##### Records supplied #####

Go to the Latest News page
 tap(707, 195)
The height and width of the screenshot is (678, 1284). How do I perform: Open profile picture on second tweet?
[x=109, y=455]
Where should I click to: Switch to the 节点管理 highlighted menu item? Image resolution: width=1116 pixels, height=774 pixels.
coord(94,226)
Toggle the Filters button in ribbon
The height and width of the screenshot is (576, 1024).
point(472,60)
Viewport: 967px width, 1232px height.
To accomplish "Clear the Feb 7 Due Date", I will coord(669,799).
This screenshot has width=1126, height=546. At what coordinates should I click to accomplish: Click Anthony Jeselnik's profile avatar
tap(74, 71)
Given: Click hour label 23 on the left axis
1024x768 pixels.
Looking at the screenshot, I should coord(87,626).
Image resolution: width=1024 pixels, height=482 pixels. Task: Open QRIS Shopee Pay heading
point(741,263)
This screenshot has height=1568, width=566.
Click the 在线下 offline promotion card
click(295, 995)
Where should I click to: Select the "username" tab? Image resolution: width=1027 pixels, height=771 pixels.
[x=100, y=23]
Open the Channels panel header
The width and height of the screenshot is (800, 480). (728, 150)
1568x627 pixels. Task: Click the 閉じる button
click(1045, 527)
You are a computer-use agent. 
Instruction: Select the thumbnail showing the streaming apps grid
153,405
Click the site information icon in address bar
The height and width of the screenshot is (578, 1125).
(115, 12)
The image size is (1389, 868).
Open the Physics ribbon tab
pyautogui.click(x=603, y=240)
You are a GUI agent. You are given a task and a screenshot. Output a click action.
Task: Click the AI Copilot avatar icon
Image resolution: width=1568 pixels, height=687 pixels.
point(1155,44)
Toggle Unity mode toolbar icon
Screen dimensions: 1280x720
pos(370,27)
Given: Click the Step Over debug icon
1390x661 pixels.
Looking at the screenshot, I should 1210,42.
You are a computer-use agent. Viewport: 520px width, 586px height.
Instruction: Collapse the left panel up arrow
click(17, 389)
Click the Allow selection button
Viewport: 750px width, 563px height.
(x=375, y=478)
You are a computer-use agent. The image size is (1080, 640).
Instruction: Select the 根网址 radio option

#####

Exercise prompt: The complete listing above is to be output again exactly.

Output:
Go to the Latest News page
 tap(707, 195)
The height and width of the screenshot is (678, 1284). How do I perform: Open profile picture on second tweet?
[x=109, y=455]
Where should I click to: Switch to the 节点管理 highlighted menu item? Image resolution: width=1116 pixels, height=774 pixels.
coord(94,226)
Toggle the Filters button in ribbon
The height and width of the screenshot is (576, 1024).
point(472,60)
Viewport: 967px width, 1232px height.
To accomplish "Clear the Feb 7 Due Date", I will coord(669,799).
This screenshot has width=1126, height=546. At what coordinates should I click to accomplish: Click Anthony Jeselnik's profile avatar
tap(74, 71)
Given: Click hour label 23 on the left axis
1024x768 pixels.
Looking at the screenshot, I should coord(87,626).
Image resolution: width=1024 pixels, height=482 pixels. Task: Open QRIS Shopee Pay heading
point(741,263)
This screenshot has height=1568, width=566.
Click the 在线下 offline promotion card
click(295, 995)
Where should I click to: Select the "username" tab? Image resolution: width=1027 pixels, height=771 pixels.
[x=100, y=23]
Open the Channels panel header
The width and height of the screenshot is (800, 480). (728, 150)
1568x627 pixels. Task: Click the 閉じる button
click(1045, 527)
You are a computer-use agent. 
Instruction: Select the thumbnail showing the streaming apps grid
153,405
Click the site information icon in address bar
The height and width of the screenshot is (578, 1125).
(115, 12)
The image size is (1389, 868).
Open the Physics ribbon tab
pyautogui.click(x=603, y=240)
You are a GUI agent. You are given a task and a screenshot. Output a click action.
Task: Click the AI Copilot avatar icon
Image resolution: width=1568 pixels, height=687 pixels.
point(1155,44)
Toggle Unity mode toolbar icon
Screen dimensions: 1280x720
pos(370,27)
Given: Click the Step Over debug icon
1390x661 pixels.
Looking at the screenshot, I should 1210,42.
You are a computer-use agent. Viewport: 520px width, 586px height.
Instruction: Collapse the left panel up arrow
click(17, 389)
Click the Allow selection button
Viewport: 750px width, 563px height.
(x=375, y=478)
You are a computer-use agent. The image size is (1080, 640).
Instruction: Select the 根网址 radio option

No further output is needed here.